Christmas in the trenches

The Spirit of Tehachapi


December 17, 2022

Pat Gracey.

Last year at this time I wrote about the old Christmas hymn, "Silent Night." Not long ago I read in one of my music magazines about the World War I Battlefield Truce in 1914. It was spoken of as, "The War To End All Wars.'' It is told that the British, Belgian and French soldiers in the trenches could hear the German soldiers singing "Silent Night" in their native language so they joined in singing in English. My father, being a World War I veteran, had heard men speak of the truce and told us, as children, about it. I had all but forgotten hearing of it. Although the U.S. was not to send troops to Europe until April 7, 1917 the unusual occurrence was still talked about.

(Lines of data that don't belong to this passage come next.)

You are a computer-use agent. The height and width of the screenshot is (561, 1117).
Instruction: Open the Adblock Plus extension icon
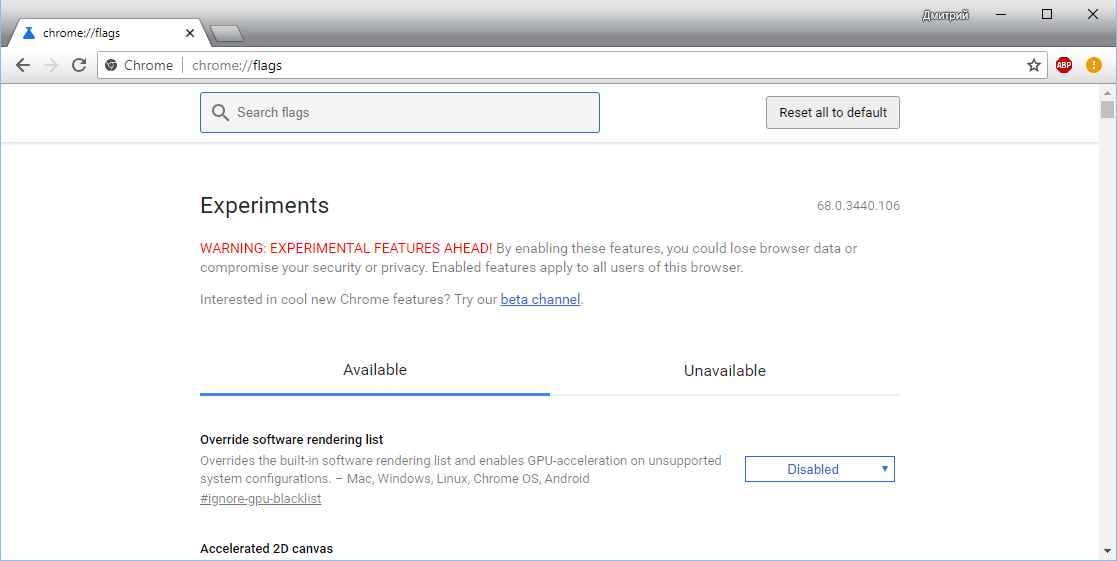1064,65
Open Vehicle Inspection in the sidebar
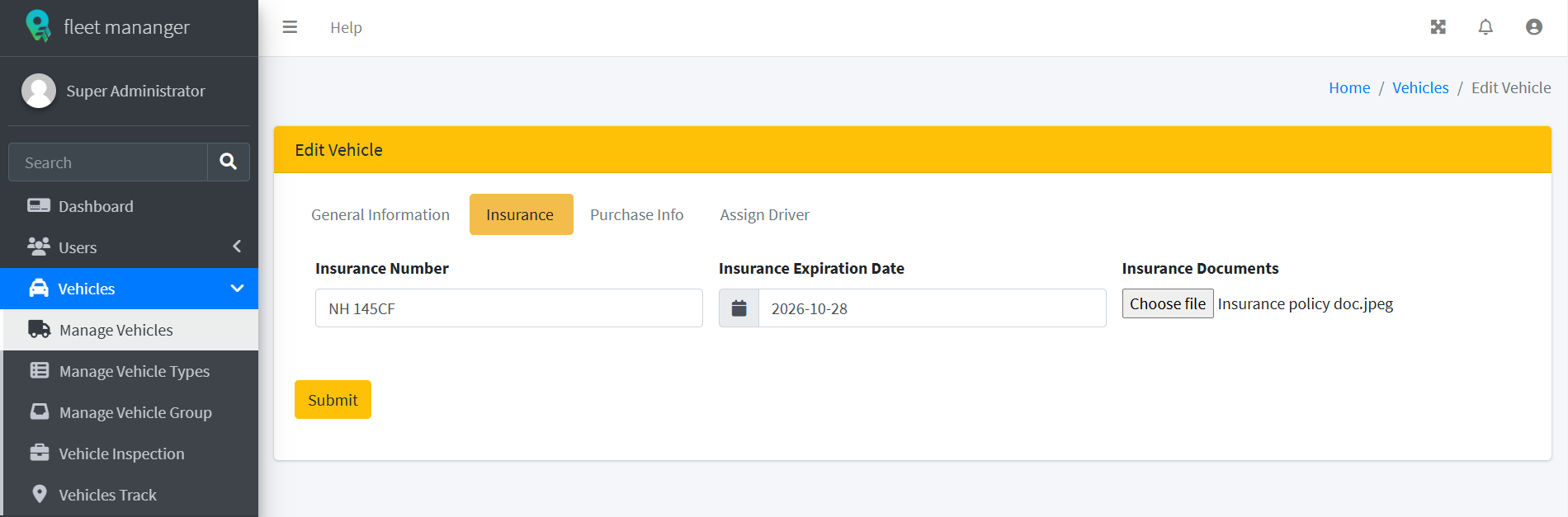1568x517 pixels. pyautogui.click(x=121, y=454)
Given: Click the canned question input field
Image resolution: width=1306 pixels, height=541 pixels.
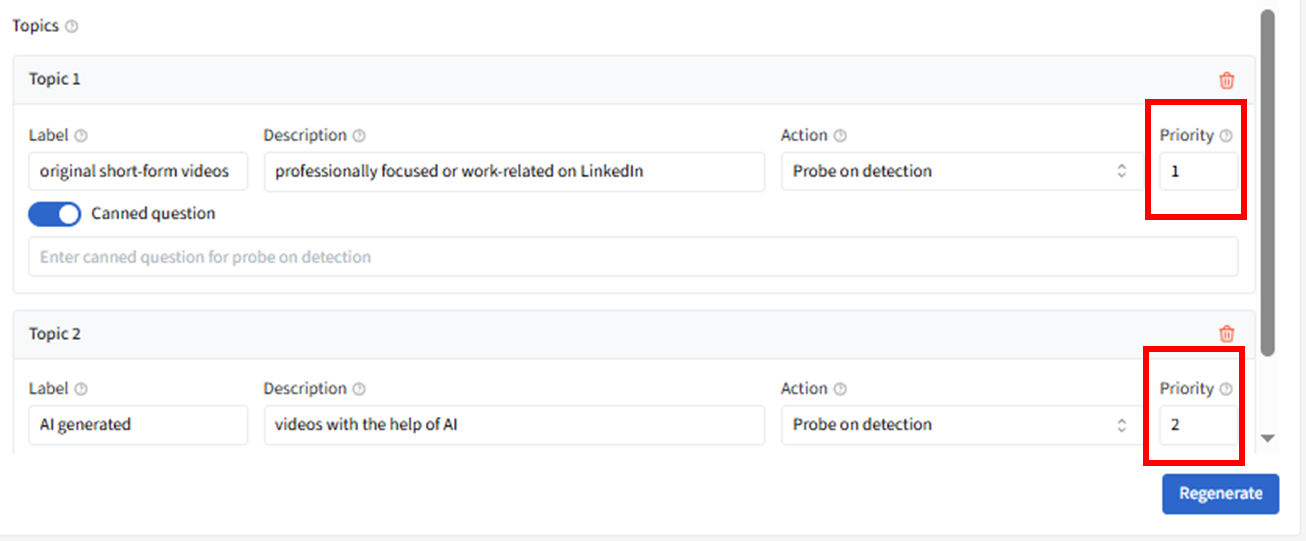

History tells us that in December of 1914 Pope Benedict XV asked for a temporary hiatus from the war to observe Christmas. The heads of the warring countries refused to consider it. But, in a once in a lifetime event, the men in the trenches declared their own truce. The commanding military officers, in spite of orders given, did not enforce the disobedience of the men in their command. Disciplinary action was not used. One cannot court martial hundreds of fighting men for putting down their rifles to wish "peace on earth, good will towards men."

The first to come from the trenches carried white flags and no weapons. Soon more men came tentatively forward. They sang Christmas songs in their own languages but many of the songs were sung in all of their own countries so it was possible to sing "0 Tannenbaum" ("0 Christmas Tree"), "0 Come Little Children, Stille Nacht, Heilige Nacht" (Silent Night, Holy Night). They also sang songs for one another. They ended up with "Auld Lang Syne" which, the British, Belgium, Scots, Irish and German all knew. The "no man's land" between the trenches became a meeting place where gifts of cigarettes, cigars, plum puddings and souvenirs were shared. Sometimes they would exchange uniform buttons for keepsakes. It is said that the men organized teams and played good-natured games of soccer.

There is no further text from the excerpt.